# start of Excerpt provided

Setting up the Encryption Key To set up the encryption key, we will use OpenSSL. MariaDB requires that we use 128, 192, or 256 bit AES key. We will use 256-bit keys because they are the most secure option supported:

openssl enc -aes-256-cbc -k SuperSecretPa$$word -md sha1 -P
  • enc tells OpenSSL to encypt
  • -aes-256-cbc is the cipher we want to use
  • -k specifies the password to use
  • -md specifies the hash to use with AES (we will use SHA1 for this example)
  • -P tells OpenSSL to print the initialization vector (IV) and the key then exit (we will need these for the encryption we want to do in the database)

Let’s see what we get:

MariaDB expects the key and IV in this format: <key number>;<iv>;<key> So in our example above, we would create a file that looks like this:

1;F6A2DBDB9C717E60335CB5C86993877A;E9DD5CF1281123210FC75AC15EE2A7DABD5A006696B1E84193EB7194A8B9F015

We will save this file as key.txt. You can save it as whatever you like. Next, we will encrypt this key with a passphrase. Encrypting the Key We will use openssl again to encrypt the key. MariaDB requires that we use AES CBC with SHA1 to encrypt the key:

openssl enc -aes-256-cbc -md sha1 -k AnotherSecretPa$$word -in key.txt -out /etc/mgt.ek
  • This time we are using a different password to encrypt the key file than the key we used to make the encryption key.
  • As input, we will use the key.txt file we made above
  • We will output the encrypted key file to /etc/mgt.ek Ideally, the key would be on a different machine so that if this machine was compromised, the attacker would have to compromise the machine with the key on it as well. Make sure that you do not create this file and move it later. I could not get it to work if I created the file then moved it into the directory.

We will also change the ownership and permissions on the file to make sure that only the mysql user has access to it:

sudo chown mysql:mysql /etc/mgt.ek sudo chmod 600 /etc/mgt.ek

At this point, you should get rid of the key.txt that contains your plaintext encryption key. We do not need it anymore, and we would not want it to fall into the wrong hands. It is best to put the passphrase to decrypt the key in another file (instead of the server’s configuration file). We will put it in /etc/pass.pp. It would also be good to put this file on a different server as we talked about above for the key.

chmod 600 /etc/pass.pp

Now we have to set up MariaDB to use encryption. Setting up the MariaDB Configuration File On CentOS 7, the MariaDB server configuration file is in /etc/my.cnf.d/server.cnf. Your distribution might put the file somewhere else. We will add the following to the [mariadb-10.1] section of the file. Some of the commands we will use only work on more recent versions of MariaDB (10.1.7 or later).

# end of Excerpt provided

▶ _What is asked_:
A - Answer these questions from the MariaDB encryption excerpt:
(i) Which AES key sizes does MariaDB require?
(ii) To what path is the encrypted key file written?
(iii) Where is the MariaDB server configuration file located on CentOS 7?
B - Based on the MariaDB encryption excerpt, say whether each statement is true, and quote the words that decide it:
(i) The passphrase for decrypting the key should go in the server's configuration file.
(ii) The key file is encrypted with the same password that was used to make the encryption key.
(iii) The -P option makes OpenSSL print the IV and the key, then exit.
C - Retype the MariaDB encryption excerpt from "openssl enc -aes-256-cbc -md" to "into the directory." without any changes.

# start of Recorded data

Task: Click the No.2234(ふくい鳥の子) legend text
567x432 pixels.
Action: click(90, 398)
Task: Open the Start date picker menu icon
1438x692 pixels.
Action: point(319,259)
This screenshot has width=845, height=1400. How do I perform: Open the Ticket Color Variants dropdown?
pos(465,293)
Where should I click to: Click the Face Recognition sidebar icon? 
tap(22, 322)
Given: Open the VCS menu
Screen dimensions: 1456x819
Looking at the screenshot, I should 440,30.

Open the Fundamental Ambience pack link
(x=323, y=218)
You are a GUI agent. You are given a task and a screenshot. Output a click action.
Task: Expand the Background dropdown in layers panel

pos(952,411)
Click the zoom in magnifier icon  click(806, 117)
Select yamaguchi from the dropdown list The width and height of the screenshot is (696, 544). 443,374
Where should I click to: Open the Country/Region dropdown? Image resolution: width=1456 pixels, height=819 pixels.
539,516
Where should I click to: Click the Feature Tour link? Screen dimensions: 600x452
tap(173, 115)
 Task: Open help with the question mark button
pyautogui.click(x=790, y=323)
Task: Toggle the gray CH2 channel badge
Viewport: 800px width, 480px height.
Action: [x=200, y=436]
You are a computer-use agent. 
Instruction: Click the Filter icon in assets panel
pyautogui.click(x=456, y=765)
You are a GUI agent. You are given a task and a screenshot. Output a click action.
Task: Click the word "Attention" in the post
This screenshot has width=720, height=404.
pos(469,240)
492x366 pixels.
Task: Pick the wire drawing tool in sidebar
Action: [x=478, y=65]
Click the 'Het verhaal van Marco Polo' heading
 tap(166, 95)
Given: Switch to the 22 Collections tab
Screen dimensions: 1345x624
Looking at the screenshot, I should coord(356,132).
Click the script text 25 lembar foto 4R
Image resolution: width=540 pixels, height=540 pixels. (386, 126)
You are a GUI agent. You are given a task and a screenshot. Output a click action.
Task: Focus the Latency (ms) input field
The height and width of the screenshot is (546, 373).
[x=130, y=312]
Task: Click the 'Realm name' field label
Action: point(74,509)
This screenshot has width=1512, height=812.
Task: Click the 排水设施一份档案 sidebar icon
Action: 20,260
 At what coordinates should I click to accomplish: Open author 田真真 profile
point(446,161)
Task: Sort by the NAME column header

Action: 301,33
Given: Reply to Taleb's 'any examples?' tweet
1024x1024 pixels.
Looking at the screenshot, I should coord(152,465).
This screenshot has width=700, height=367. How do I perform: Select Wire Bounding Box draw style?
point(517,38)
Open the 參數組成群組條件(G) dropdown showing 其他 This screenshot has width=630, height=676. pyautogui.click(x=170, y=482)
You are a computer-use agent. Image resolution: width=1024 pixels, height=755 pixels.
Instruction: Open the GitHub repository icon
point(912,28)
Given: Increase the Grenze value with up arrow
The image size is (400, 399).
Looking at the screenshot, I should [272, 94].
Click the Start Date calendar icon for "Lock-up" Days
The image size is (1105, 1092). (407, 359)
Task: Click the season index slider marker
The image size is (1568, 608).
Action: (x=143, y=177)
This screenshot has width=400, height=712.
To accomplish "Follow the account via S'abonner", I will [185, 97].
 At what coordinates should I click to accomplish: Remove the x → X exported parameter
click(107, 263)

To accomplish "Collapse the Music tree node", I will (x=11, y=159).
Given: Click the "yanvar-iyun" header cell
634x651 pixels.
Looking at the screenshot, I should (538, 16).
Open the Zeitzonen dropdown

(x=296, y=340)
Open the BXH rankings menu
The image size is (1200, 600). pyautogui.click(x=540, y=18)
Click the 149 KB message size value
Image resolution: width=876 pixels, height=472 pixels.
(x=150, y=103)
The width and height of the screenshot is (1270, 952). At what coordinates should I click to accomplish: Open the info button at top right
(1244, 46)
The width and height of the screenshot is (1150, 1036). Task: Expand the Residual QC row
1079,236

# end of Recorded data

▶ _Solutions by task_:
A -
(i) 128, 192, or 256 bit
(ii) /etc/mgt.ek
(iii) /etc/my.cnf.d/server.cnf

B -
(i) No: "It is best to put the passphrase to decrypt the key in another file (instead of the server’s configuration file)."
(ii) No: "This time we are using a different password to encrypt the key file than the key we used to make the encryption key."
(iii) Yes: "-P tells OpenSSL to print the initialization vector (IV) and the key then exit"

C -
openssl enc -aes-256-cbc -md sha1 -k AnotherSecretPa$$word -in key.txt -out /etc/mgt.ek
  • This time we are using a different password to encrypt the key file than the key we used to make the encryption key.
  • As input, we will use the key.txt file we made above
  • We will output the encrypted key file to /etc/mgt.ek Ideally, the key would be on a different machine so that if this machine was compromised, the attacker would have to compromise the machine with the key on it as well. Make sure that you do not create this file and move it later. I could not get it to work if I created the file then moved it into the directory.